Kinetic and equilibrium solvent isotope effects on the ionisation of a hydrogen-bonded proton and studies of the intramolecular hydrogen bond in phenylazoresorcinols

Abstract

The kinetic solvent isotope effect on the removal of the hydrogen-bonded proton from 2-methyl-4-(4-nitrophenylazo)resorcinol monoanion by hydroxide ion has been measured at different hydroxide-ion concentrations in 60%(v/v) Me₂SO–L₂O (L = H or D) and in 80%(v/v) Me₂SO–L₂O. The isotope effect in 80%(v/v) Me₂SO–L₂O has been analysed to give isotope effects on the rate coefficient (k₁) and equilibrium constant (k₁) for formation of an open non-hydrogen-bonded species from the intramolecularly hydrogen-bonded form and the results (k₁)^H/(k₁)^D 1.26 and (k₁)^H/(k₁)^D 0.65 were obtained.

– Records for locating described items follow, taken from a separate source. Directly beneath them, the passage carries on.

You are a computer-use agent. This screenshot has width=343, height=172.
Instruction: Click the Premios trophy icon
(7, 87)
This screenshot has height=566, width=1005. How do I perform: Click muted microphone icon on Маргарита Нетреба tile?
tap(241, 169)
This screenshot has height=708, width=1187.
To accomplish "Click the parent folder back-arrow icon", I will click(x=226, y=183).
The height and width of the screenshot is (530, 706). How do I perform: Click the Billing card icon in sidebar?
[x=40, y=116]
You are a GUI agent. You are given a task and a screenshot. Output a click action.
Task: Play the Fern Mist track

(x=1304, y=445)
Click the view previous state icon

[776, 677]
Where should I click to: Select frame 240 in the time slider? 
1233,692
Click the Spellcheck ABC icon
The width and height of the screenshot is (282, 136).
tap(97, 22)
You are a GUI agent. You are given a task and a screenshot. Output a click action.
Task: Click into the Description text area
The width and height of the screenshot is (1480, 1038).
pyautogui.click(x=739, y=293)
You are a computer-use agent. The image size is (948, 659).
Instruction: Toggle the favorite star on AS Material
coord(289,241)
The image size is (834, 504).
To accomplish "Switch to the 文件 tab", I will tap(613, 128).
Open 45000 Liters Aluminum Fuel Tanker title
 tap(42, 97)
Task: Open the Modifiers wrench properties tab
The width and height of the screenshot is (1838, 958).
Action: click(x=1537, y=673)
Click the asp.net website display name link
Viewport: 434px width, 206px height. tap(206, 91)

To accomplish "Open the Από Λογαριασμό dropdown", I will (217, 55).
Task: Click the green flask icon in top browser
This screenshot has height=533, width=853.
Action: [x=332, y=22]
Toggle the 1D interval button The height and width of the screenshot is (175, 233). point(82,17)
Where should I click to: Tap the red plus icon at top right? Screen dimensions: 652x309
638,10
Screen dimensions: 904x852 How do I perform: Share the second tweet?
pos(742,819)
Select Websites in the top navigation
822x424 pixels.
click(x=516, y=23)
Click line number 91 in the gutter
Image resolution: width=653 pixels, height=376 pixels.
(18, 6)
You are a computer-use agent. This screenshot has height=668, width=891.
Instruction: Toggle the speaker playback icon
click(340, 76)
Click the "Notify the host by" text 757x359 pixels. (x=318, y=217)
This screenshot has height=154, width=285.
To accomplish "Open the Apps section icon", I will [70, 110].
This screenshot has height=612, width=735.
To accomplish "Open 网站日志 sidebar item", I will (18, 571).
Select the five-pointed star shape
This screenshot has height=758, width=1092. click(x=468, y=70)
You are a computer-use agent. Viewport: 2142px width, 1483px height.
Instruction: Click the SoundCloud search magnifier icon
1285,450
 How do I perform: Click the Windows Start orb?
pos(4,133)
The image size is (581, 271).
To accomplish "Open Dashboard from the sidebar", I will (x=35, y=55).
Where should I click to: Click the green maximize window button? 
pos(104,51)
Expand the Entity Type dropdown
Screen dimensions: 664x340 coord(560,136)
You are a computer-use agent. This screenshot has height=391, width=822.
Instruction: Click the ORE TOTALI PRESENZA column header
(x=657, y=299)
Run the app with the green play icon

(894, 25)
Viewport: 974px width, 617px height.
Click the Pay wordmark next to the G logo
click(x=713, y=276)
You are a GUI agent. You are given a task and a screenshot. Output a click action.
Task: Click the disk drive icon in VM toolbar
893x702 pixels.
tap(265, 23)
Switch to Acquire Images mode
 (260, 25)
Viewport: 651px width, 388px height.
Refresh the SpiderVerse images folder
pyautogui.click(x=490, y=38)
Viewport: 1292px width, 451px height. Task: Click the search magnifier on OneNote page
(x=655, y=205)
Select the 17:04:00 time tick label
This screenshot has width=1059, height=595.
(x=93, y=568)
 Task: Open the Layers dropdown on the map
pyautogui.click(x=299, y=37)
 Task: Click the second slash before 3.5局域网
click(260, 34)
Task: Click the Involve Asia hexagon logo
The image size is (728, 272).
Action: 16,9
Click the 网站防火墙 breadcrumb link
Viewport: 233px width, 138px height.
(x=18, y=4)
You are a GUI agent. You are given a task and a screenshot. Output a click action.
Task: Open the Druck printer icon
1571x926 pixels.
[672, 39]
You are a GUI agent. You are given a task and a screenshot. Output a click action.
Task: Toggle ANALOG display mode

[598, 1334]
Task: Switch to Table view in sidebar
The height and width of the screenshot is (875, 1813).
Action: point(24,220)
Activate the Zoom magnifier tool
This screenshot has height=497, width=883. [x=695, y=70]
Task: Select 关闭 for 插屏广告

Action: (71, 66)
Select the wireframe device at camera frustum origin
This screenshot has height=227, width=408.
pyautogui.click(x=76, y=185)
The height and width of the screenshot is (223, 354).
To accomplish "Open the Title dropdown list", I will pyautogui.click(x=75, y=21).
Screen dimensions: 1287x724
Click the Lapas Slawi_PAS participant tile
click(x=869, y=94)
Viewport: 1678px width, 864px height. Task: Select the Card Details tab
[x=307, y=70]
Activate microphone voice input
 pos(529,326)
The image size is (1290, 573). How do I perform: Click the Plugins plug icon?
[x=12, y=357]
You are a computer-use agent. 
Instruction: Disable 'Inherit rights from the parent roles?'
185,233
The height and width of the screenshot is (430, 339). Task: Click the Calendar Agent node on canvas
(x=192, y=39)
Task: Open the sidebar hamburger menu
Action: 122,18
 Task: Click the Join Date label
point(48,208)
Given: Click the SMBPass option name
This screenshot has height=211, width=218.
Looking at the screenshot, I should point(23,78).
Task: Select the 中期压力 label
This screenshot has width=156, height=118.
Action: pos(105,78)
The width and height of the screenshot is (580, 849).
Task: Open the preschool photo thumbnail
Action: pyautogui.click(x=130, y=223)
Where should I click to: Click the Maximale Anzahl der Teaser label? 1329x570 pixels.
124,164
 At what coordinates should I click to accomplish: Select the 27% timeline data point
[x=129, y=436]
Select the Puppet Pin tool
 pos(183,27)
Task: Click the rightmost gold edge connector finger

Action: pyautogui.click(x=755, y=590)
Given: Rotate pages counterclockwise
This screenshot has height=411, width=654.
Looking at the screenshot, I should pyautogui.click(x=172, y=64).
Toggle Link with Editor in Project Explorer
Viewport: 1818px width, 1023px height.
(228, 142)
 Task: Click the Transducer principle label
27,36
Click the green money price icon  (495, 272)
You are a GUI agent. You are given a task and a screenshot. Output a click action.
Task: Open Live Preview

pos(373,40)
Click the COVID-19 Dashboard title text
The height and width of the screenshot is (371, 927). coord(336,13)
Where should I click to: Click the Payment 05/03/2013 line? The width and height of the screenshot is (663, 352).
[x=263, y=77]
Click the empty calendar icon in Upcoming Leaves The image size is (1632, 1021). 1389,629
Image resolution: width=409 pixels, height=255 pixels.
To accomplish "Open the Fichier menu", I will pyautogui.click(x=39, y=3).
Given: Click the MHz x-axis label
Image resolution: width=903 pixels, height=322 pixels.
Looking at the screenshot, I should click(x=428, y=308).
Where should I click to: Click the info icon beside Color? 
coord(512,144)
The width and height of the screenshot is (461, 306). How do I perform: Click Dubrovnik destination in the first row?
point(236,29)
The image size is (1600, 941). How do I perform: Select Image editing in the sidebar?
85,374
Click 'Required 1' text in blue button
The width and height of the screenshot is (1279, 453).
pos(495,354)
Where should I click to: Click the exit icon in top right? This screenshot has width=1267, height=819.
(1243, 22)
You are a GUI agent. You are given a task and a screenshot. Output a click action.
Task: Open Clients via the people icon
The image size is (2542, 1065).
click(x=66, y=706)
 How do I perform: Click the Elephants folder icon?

One contribution to the equilibrium isotope effect is made by the difference in the values of the isotopic fractionation factors (φ) for the protons in the hydrogen-bonded and open forms. To provide estimates of these values, fractionation factors have been measured in 80%(v/v) Me₂SO–L₂O for the hydrogen-bonded proton in 2-isopropyl-4-(4-nitrophenylazo)resorcinol monoanion (φ 0.97) and for the hydroxy proton in phenol (φ 1.08). The isotope effect on the chemical shift of the hydrogen-bonded proton in 2-isopropyl-4-(4-nitrophenylazo)resorcinol monoanion has been determined and the result Δ[δ(¹H)–δ(²H)] 0.61 shows that the hydrogen bond is of the double minimum type.